The Misfits very quickly became one of our top favorite bands, both for the quality of their music and the fact that they literally "walked among us" in suburban New Jersey, though we never seemed to see much of them around. Though they formed in the first wave of punk, it was in hardcore that they finally found their core audience, and the legend soon spread well outside of NJ's borders.

All of this brings us to the last day of my junior year in high school, June 25, 1982. And how do you think me and my pals celebrated no more pencils and no more books? Well, it just so happened that our last day of school coincided with a Misfits show in the big city. I was offered a seat in the carpool Tommy K. was organizing to go to the show. I wasn't sure if the folks would let me go, so I said "Maybe, I'll have to let you know later." But when I got home, I found out they were going out for the night and wouldn't be back home till dawn. I still remember watching their car disappear up the street as I dialed Tom's number: "Yeah, just swing by anytime, the coast is clear..." He swung by in his green Ford Pinto station wagon, picking me up as his first passenger before making stops to fetch Bruce Wingate of Adrenalin OD, and two future Danzig personnel, Steve Zing and Eerie Von. A classic NJHC carload for sure.

The first band to take the stage at Irving Plaza that night was the Beastie Boys. They'd just released their very first EP consisting entirely of straight-up hardcore, but they were already experimenting with rap in their live shows. I remember liking the hardcore songs and hating the rap songs with equal passion. But even so I remember thinking, "These guys could be stars if they tightened up their act." The Necros, perhaps midwestern hardcore's most criminally underrated band ever (and who still have yet to see their classic works reissued, believe it or not), went on second. They played their songs twice as fast as on their EPs and I remember being fascinated by the speed their drummer Todd Swalla seemed capable of. After his band played, he took a quick breather and then proceeded to fulfill his duties as guest drummer for the next, and final band... The Misfits.

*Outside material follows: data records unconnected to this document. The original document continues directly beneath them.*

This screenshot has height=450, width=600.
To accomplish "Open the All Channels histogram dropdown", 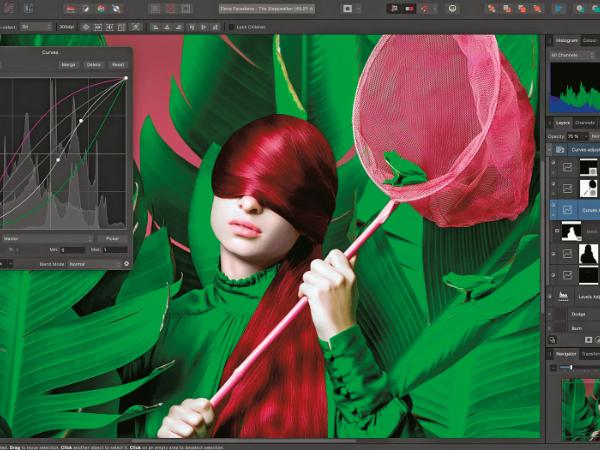I will [x=573, y=55].
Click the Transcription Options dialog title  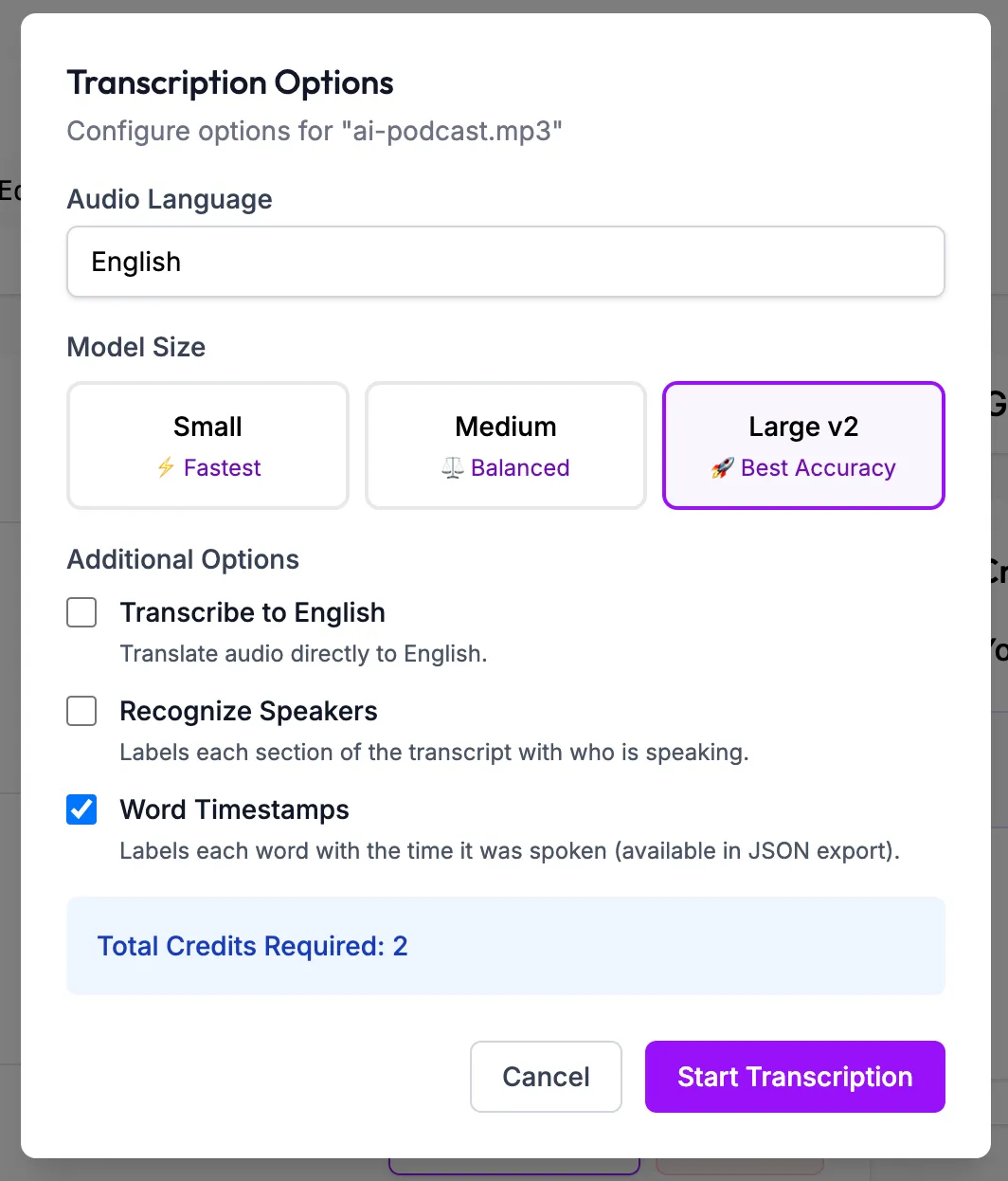(229, 82)
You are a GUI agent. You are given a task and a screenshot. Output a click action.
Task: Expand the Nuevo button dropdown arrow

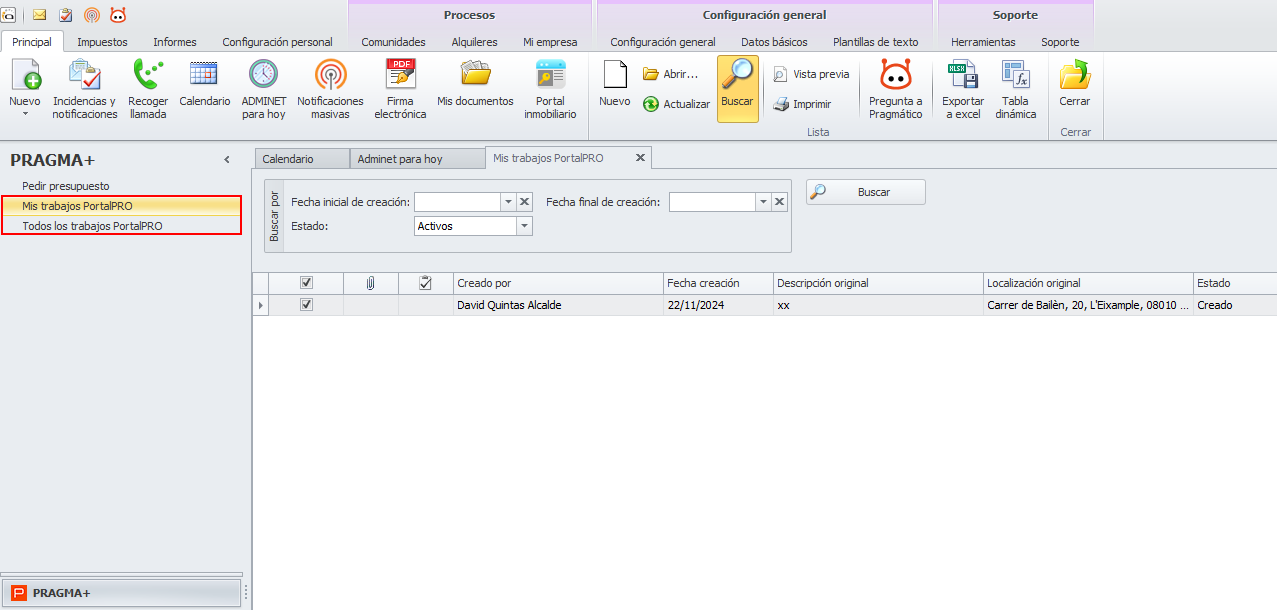(25, 114)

You know how all those cats who saw the Beatles at Shea Stadium tell you all they could hear was a swirling mass of noise and screaming? Well, I could say the very same thing about the Misfits at Irving Plaza. I watched most wisely from the balcony as "all hell broke loose" below me. And all I could hear was a swirling mass of noise and screech and echo. After awhile it become impossible even to tell what song they were doing. Guitars fed back uncontrollably both during and in between songs. After the second song Jerry Only literally offered his black custom bass to the crowd. A sea of hands reached out and soon there was a brawl over who got to keep it. Jerry seemed unfazed as a roadie came out with another bass of the exact same design and he strapped it on and continued. Some joker in the crowd soon took to chucking bottles at Mr. Danzig. On this recording of part of the show, you can hear Glenn calling out the offender and Mike D. of the Beastie Boys calling him "a fucking pussy!" It all melted into one mass exorcism of noise and flailing bodies and disembodied bliss.

I worried whether Tommy, who had weathered the entire storm upfront, would still be alive to take me home after the show, but lo and behold, he wore his battle bruises proudly all the way back to Elmwood Park. Our timing was impeccable as he got me home just minutes before my parents returned. They never knew the difference. It was an amazing end to an amazing night.

P.S. If Glenn Danzig ever reads this: the copy of "Evilive" I ordered from the Fiend Club in 1983 arrived in my mailbox broken. I promptly sent it back to you with a note explaining the situation. You still owe me a replacement copy. I would appreciate it sometime soon. Thank you. Love, Ray.